Segment Open
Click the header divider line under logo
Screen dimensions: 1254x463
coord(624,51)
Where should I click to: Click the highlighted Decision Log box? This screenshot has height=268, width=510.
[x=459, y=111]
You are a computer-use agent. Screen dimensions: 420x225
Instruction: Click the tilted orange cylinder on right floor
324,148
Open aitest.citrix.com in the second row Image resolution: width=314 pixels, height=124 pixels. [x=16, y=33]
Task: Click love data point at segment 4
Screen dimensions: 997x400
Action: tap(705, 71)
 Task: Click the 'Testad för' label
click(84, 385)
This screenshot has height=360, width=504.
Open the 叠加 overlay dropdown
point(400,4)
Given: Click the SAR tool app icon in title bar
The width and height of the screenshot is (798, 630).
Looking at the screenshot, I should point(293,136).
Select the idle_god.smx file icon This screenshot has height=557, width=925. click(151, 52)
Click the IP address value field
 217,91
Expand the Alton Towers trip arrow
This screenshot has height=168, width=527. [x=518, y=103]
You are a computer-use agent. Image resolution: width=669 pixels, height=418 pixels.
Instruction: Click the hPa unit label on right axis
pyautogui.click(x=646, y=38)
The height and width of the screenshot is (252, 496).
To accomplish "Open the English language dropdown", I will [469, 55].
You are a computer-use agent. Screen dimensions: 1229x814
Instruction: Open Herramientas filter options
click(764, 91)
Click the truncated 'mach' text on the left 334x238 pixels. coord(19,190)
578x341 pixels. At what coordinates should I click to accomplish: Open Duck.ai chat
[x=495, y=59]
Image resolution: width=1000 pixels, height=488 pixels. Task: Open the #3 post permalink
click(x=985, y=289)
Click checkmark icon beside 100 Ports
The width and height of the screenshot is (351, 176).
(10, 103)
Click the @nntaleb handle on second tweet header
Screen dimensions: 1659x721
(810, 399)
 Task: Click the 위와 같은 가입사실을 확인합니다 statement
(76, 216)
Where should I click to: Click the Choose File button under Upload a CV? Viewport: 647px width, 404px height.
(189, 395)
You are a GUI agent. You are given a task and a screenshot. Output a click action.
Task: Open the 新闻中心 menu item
Segment Closed
■ **Work order**
Each record above has to be retyped exactly, with nothing left out.

■ **Result of this task**
Click the header divider line under logo
Screen dimensions: 1254x463
coord(624,51)
Where should I click to: Click the highlighted Decision Log box? This screenshot has height=268, width=510.
[x=459, y=111]
You are a computer-use agent. Screen dimensions: 420x225
Instruction: Click the tilted orange cylinder on right floor
324,148
Open aitest.citrix.com in the second row Image resolution: width=314 pixels, height=124 pixels. [x=16, y=33]
Task: Click love data point at segment 4
Screen dimensions: 997x400
Action: tap(705, 71)
 Task: Click the 'Testad för' label
click(84, 385)
This screenshot has height=360, width=504.
Open the 叠加 overlay dropdown
point(400,4)
Given: Click the SAR tool app icon in title bar
The width and height of the screenshot is (798, 630).
Looking at the screenshot, I should point(293,136).
Select the idle_god.smx file icon This screenshot has height=557, width=925. click(151, 52)
Click the IP address value field
 217,91
Expand the Alton Towers trip arrow
This screenshot has height=168, width=527. [x=518, y=103]
You are a computer-use agent. Image resolution: width=669 pixels, height=418 pixels.
Instruction: Click the hPa unit label on right axis
pyautogui.click(x=646, y=38)
The height and width of the screenshot is (252, 496).
To accomplish "Open the English language dropdown", I will [469, 55].
You are a computer-use agent. Screen dimensions: 1229x814
Instruction: Open Herramientas filter options
click(764, 91)
Click the truncated 'mach' text on the left 334x238 pixels. coord(19,190)
578x341 pixels. At what coordinates should I click to accomplish: Open Duck.ai chat
[x=495, y=59]
Image resolution: width=1000 pixels, height=488 pixels. Task: Open the #3 post permalink
click(x=985, y=289)
Click checkmark icon beside 100 Ports
The width and height of the screenshot is (351, 176).
(10, 103)
Click the @nntaleb handle on second tweet header
Screen dimensions: 1659x721
(810, 399)
 Task: Click the 위와 같은 가입사실을 확인합니다 statement
(76, 216)
Where should I click to: Click the Choose File button under Upload a CV? Viewport: 647px width, 404px height.
(189, 395)
You are a GUI agent. You are given a task and a screenshot. Output a click action.
Task: Open the 新闻中心 menu item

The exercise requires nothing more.